A Kick-Start to SAX with C++, Part 2

This is the second article of the tutorial. Because it is highly coupled with the first one, I recommend reading the first part before going any further.

Stating the Problem

In the first article, you saw what SAX is, what the Microsoft COM implementation of SAX is, and how you can write a simple parser of a XML document. During the first article, I highlighted a couple of times that you can only register one handler type (content handler, error handler, or DTD handler) at a time. Although this may suffice for some applications, it may be a drawback for others.

Take a look at the XML document you used in the first article.

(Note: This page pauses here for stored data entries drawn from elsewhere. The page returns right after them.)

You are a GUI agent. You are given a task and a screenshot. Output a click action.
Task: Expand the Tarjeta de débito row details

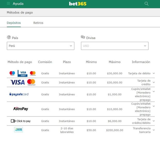(x=154, y=73)
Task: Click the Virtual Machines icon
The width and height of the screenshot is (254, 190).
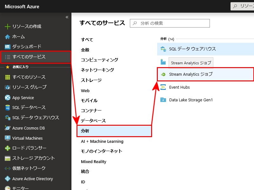Action: 8,138
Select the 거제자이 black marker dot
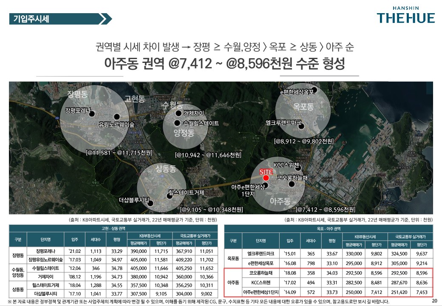 click(179, 113)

<?xml version="1.0" encoding="utf-8"?>

<store>
   <book isbn="10000001">
      <title>The Lord Of The Rings</title>
      <author>J.R.R. Tolkien</author>
   </book>

   <book>
      <title>Maitreyi</title>
      <author>Mircea Eliade</author>
   </book>

   <cd>
      <title>The Wall</title>
      <artist>Pink Floyd</artist>
      <track length="3:40">Another Brick in the Wall</track>
      <track length="5:33">Mother</track>
   </cd>

   <cd>
      <title>Come on Over</title>
      <artist>Shania Twain</artist>
      <track length="4:40">From This Moment On</track>
      <track length="3:33">You're Still The One</track>
   </cd>
</store>

You assumed that you had a store where books and CDs are sold and this XML document is a catalog of all items in the store. In the first article, you wrote an application using SAX that parsed this document creating lists of books and CDs and displayed them on the console. But, you had both the books and CDs processed by the same content handler.

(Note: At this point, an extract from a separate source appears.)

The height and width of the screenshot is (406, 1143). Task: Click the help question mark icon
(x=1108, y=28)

Now you want more. You want to create a more complex application with separate components to handle the books and CDs. Moreover, you want a third component to handle only tracks, which means that tracks would be handled by two components at the same time. This scenario is not possible with the default implementation of SAX, so you'll have to make it work.

Approaching the Problem

The solution you will see is based on the sample code provided in the first article. Class Book, CD, Track, Store, SAXErrorHandlerImpl, and SAXContentHandlerImpl are the same from the first article. Only SAXContentHandlerImpl, which was a base class for your former content handler, and continues to be so, has a new method, GetAttributeValue. As explained in the first article, this method is used to extract the value of an element's attribute.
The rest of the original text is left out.